Ozoux offers the following guidelines for keeping on top of tyre maintenance, part of maintaining a road worthy vehicle:
* Ensure that the tread wear indicator on each of your tyres is well below the level of the tread. The legal limit for tyre tread in South Africa is 1.6mm and most reputable tyre brands have a tread wear indicator seated in all of the grooves between the raised treads of the tyre. This needs to remain below the tread across the entire breadth of the surface of the tyre. Tread helps maintain grip on the road. Reduced tread results in decreased ability to grip the road and come to a rapid halt when required. Inspect the sidewalls for damage regularly.
* Under- or over-inflation of a tyre, driving over uneven surfaces or through potholes and impact caused by hitting kerbs or objects like rocks on the road can all lead to sidewall damage. Checking that the sidewalls are intact, that no cuts or abrasions are present, and that no fabric is visible will help prevent blowouts or other tyre failures, which could result in the loss of control of the vehicle, from occurring. Tyres will wear from use. Uneven tread wear can be caused by a number of factors, such as misalignment of the wheels.
* Having the wheel alignment checked, especially if you feel a pull on your steering, and having tyres rotated every 8 000 kms to 10 000 kms or at least once a year, will help extend the safe for use lifespan of your tyres.
* Making sure that when you replace your tyres, that you do so through a reputable dealer is also essential to the road safety of others as well as getting the best-suited tyre for your vehicle and specific road usage requirements. Unscrupulous resellers may resell sub-standard, illegal waste tyres to the unsuspecting public. Reputable dealers will not only slash the side wall of any waste tyre but will also ensure correct waste disposal.

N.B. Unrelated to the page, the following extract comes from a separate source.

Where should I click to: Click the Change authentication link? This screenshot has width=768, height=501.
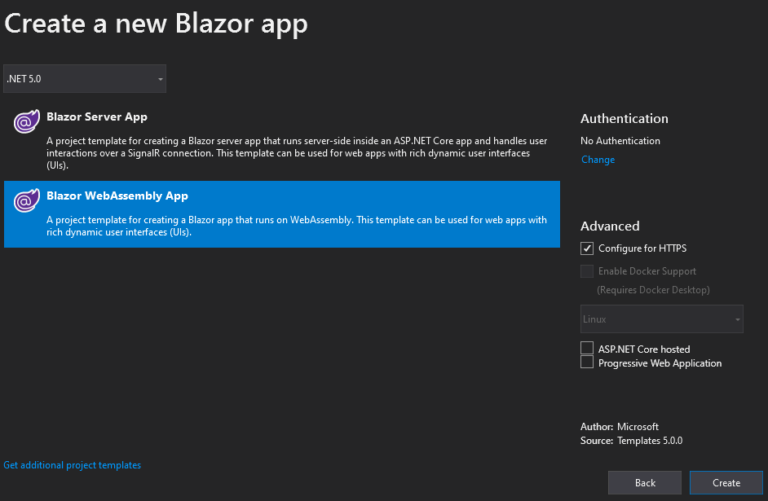click(598, 160)
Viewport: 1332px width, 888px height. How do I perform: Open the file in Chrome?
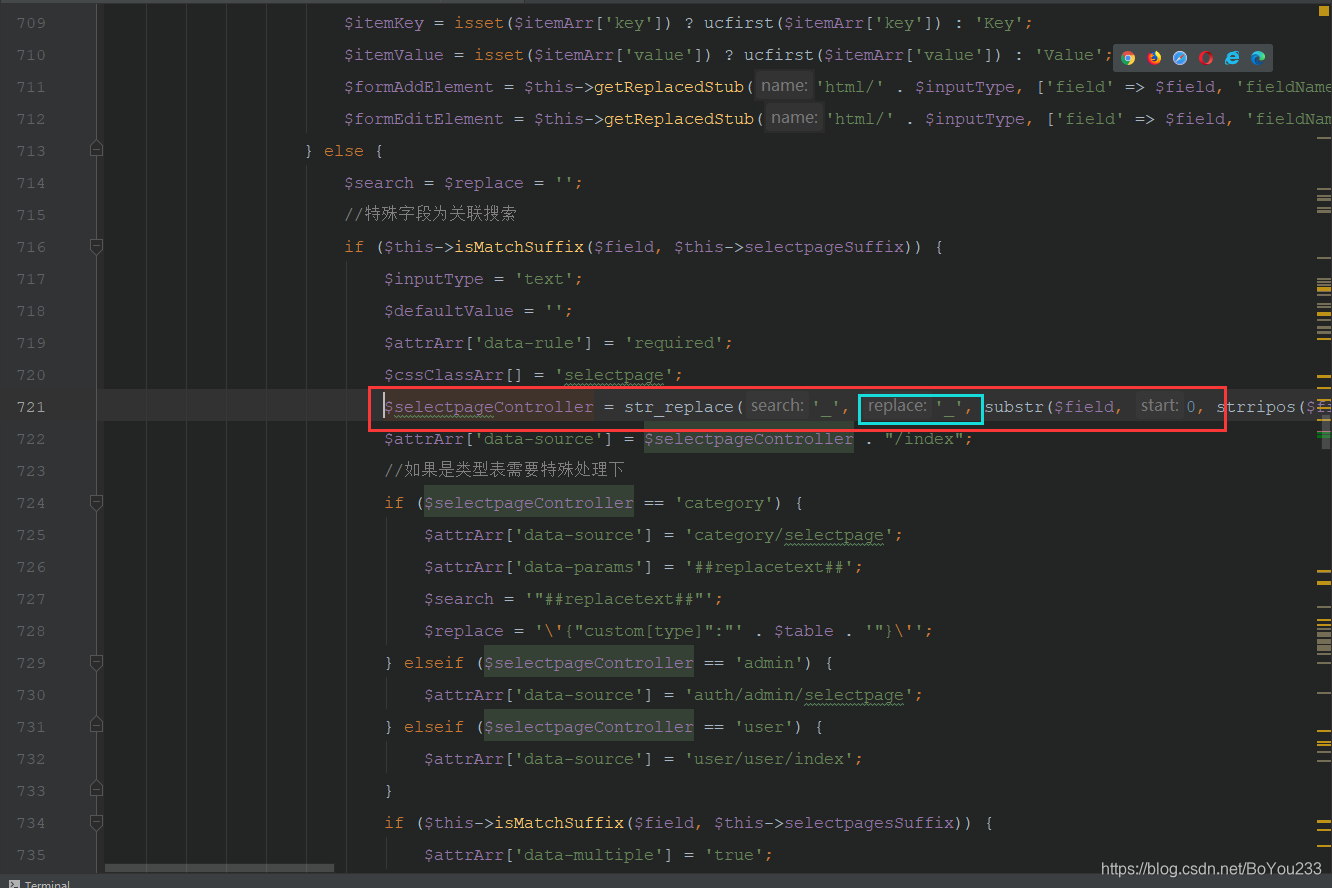(1128, 58)
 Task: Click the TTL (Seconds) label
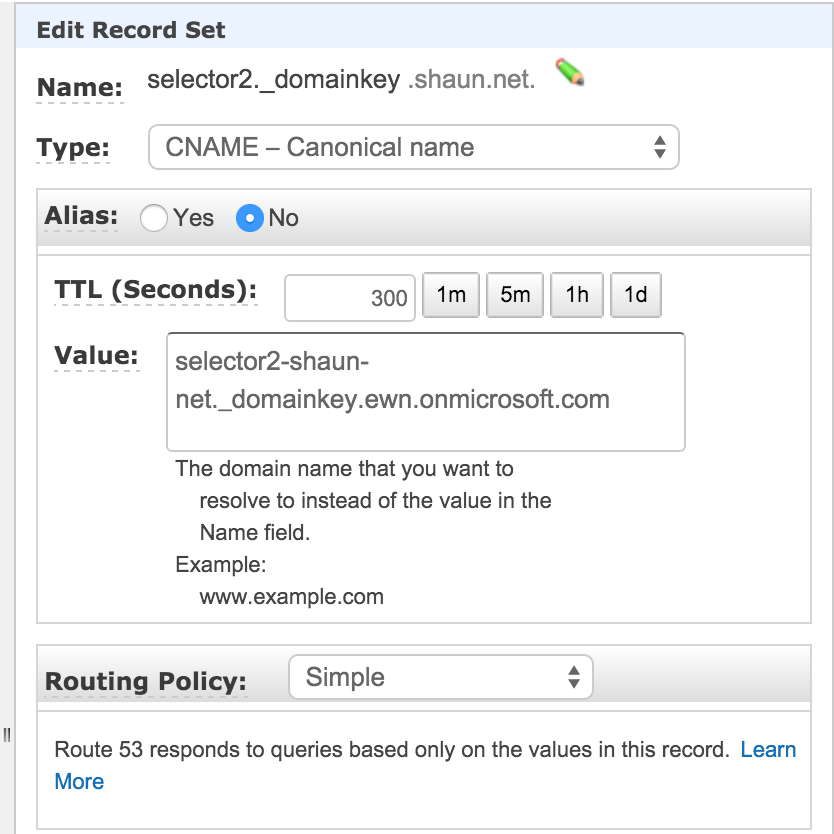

Comply with the rules of the road. Stop when required, observe speed limits, and make sure that your vehicle and tyres are in the best condition possible whenever you consider getting onto the road. Not only will this safeguard you from a possible traffic offence fine, it will also go a long way in helping keep you safe on the road. Stay focussed. Take regular breaks on long journeys to avoid becoming over-tired.
Avoid unnecessary distractions by keeping youngsters entertained. Let them listen to the enthralling children’s podcast series “Are we there yet?” brought to you by Dunlop in partnership with the NGO Book Dash. Available on all major podcast platforms and the MyTyres app, the local stories in four South African languages are sure to keep your little ones busy helping you to stay focussed on the road ahead.
“All road users have a responsibility to do whatever is necessary to make our roads safer,” Ozoux says. “We can all play our part in reducing the number of lives lost and families destroyed as a result of road accident fatalities. Let’s take the road safely in 2021 and beyond.”